Cuando una empresa contrata Temis, la expectativa inicial es operativa: los dispensadores llegan, se instalan, las recargas son automáticas y el equipo no tiene que gestionar nada de forma recurrente. Esa expectativa se cumple. Pero lo que las organizaciones describen como más significativo, seis meses después de la implantación, son los efectos que no habían anticipado.
Primer cambio: la percepción interna
El acceso gratuito a productos menstruales en el entorno de trabajo comunica algo que va más allá del producto: que la organización ha pensado en esa necesidad antes de que alguien tuviera que verbalizarla. En un contexto laboral en el que la confianza en el empleador se construye a través de gestos concretos y consistentes, este tipo de medida tiene un peso desproporcionado respecto a su coste económico.

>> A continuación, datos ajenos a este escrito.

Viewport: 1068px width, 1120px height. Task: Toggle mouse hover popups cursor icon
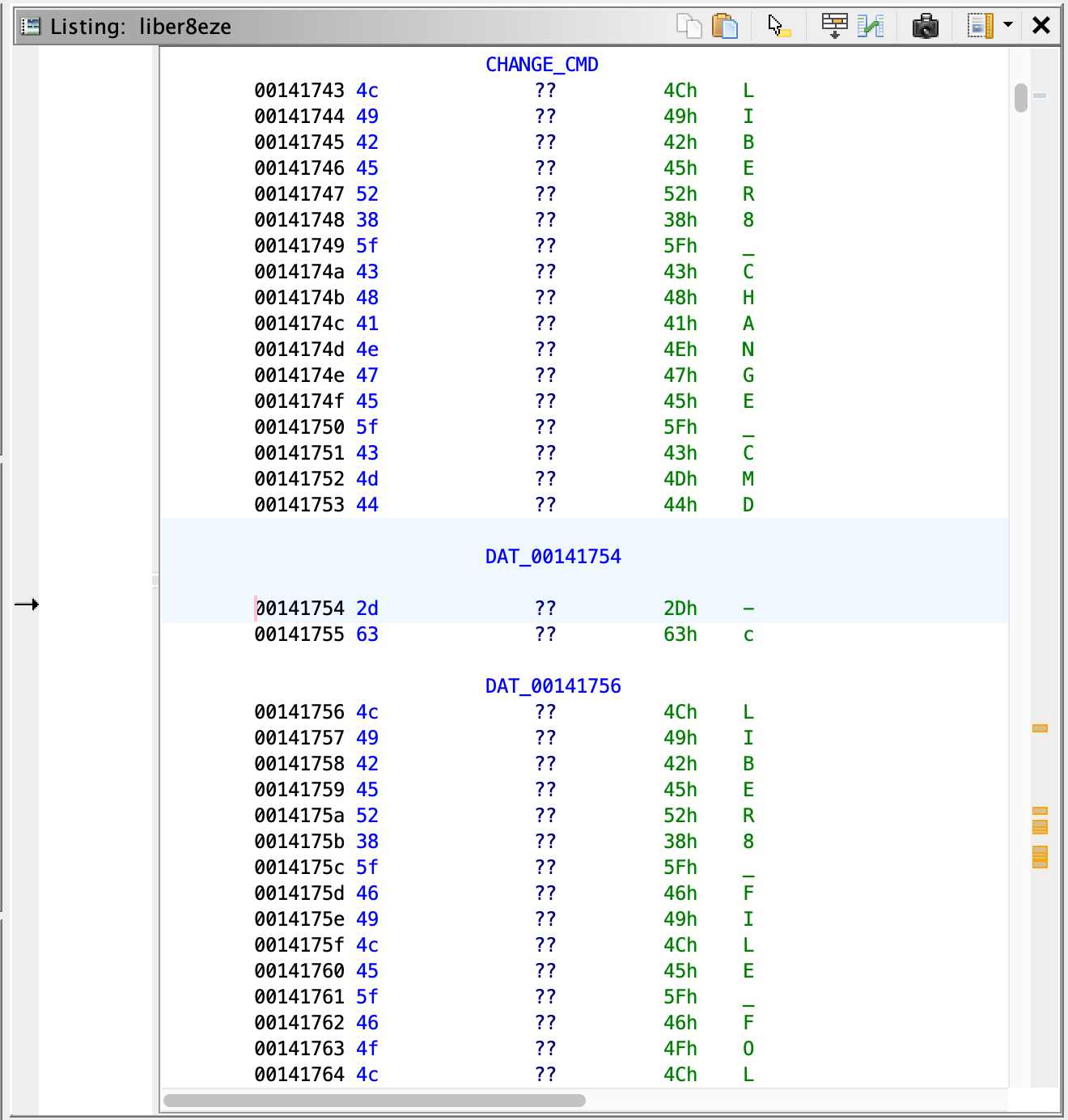tap(778, 26)
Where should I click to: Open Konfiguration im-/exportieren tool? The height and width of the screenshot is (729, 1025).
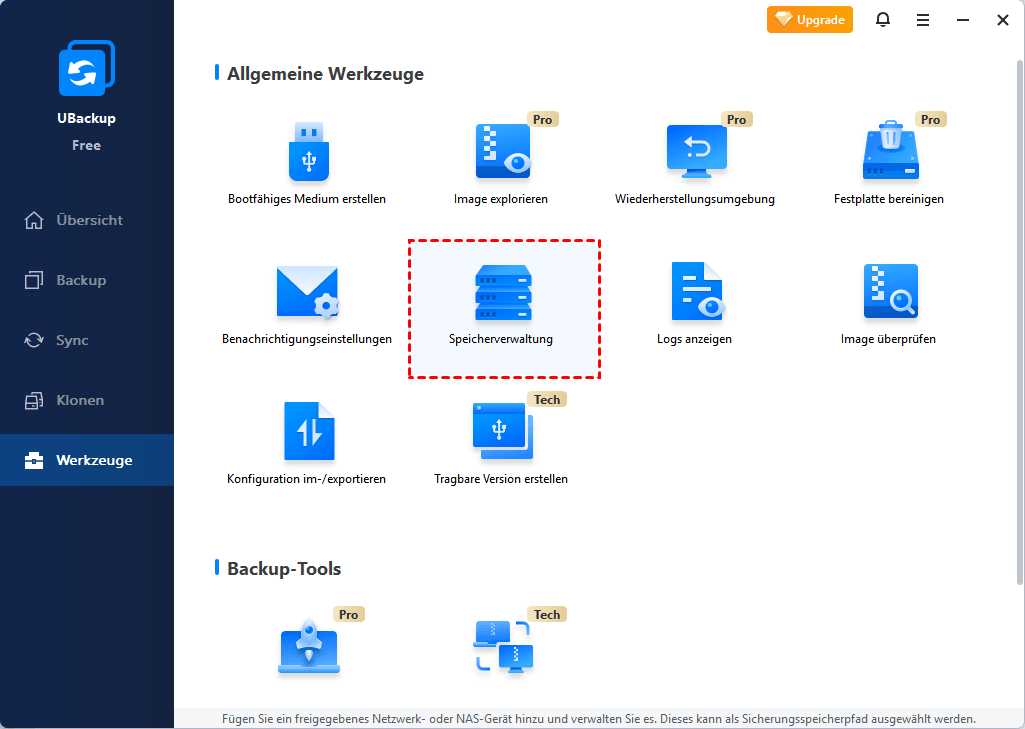(x=306, y=432)
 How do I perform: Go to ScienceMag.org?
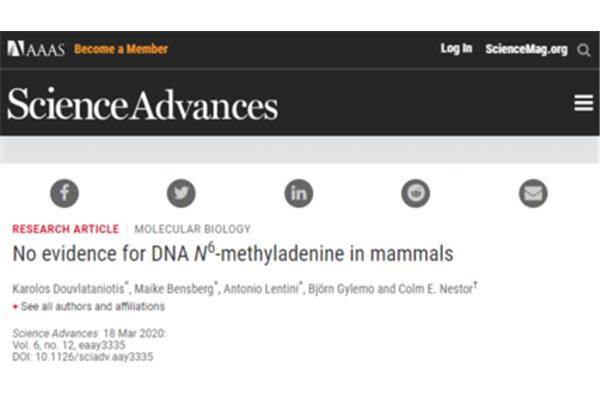tap(526, 49)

Las empresas que han comunicado la implantación del servicio a su plantilla, ya sea en la newsletter interna, en el onboarding o en la actualización del plan de igualdad, describen una recepción muy positiva que se extiende más allá de las personas directamente beneficiadas.
Segundo cambio: la carga administrativa que desaparece
En casi todas las organizaciones que habían gestionado la provisión de productos menstruales de forma interna, había una persona que en algún momento asumía la tarea de comprar, reponer o gestionar la incidencia del dispensador vacío. Seis meses después, el comentario más frecuente desde facilities o desde administración es que es uno de esos servicios que no requiere ningún tipo de atención.

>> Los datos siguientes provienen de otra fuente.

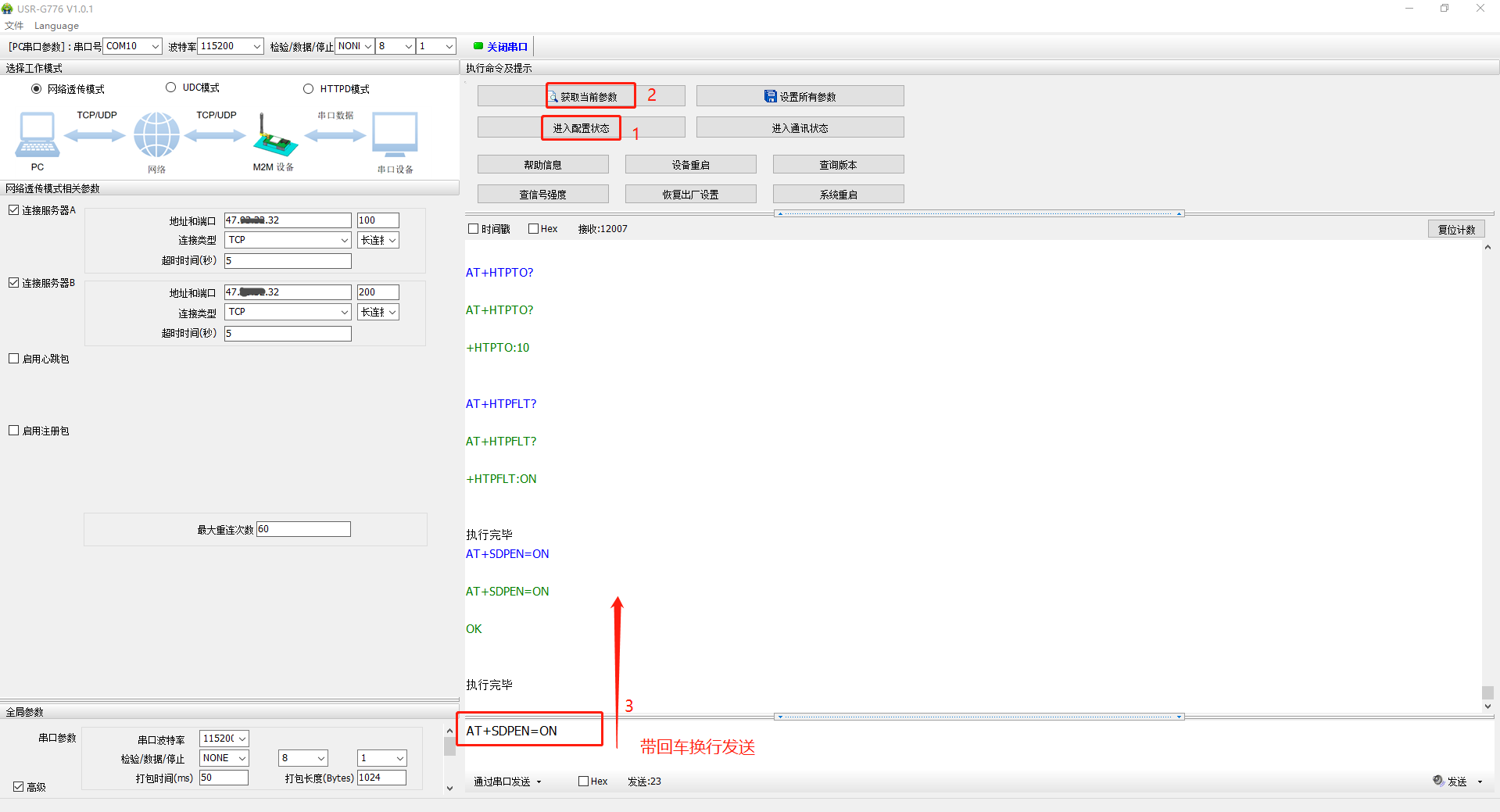Screen dimensions: 1500x812
Task: Click the 进入配置状态 enter config button
Action: (x=581, y=127)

Tercer cambio: el cumplimiento normativo convertido en evidencia
Para las empresas que han integrado la provisión de productos menstruales en su plan de igualdad como medida concreta en el capítulo de bienestar y condiciones de trabajo, el beneficio a los seis meses es claro: tienen algo que mostrar. La medida existe, tiene fecha de inicio, tiene cobertura documentada y tiene continuidad verificable.
El patrón común
El coste de implantar el servicio es bajo y predecible. El esfuerzo de implementación es menor de lo esperado. Y el impacto en percepción interna, en eficiencia operativa y en cumplimiento normativo supera las expectativas iniciales.
Para las organizaciones que todavía están evaluando si tiene sentido para ellas, la pregunta más útil es si pueden permitirse seguir sin los tres efectos que produce.
Fuentes citadas
- Real Decreto 901/2020, de 13 de octubre, por el que se regulan los planes de igualdad.
- Harvard Business School. The Business Case for Purpose. 2015.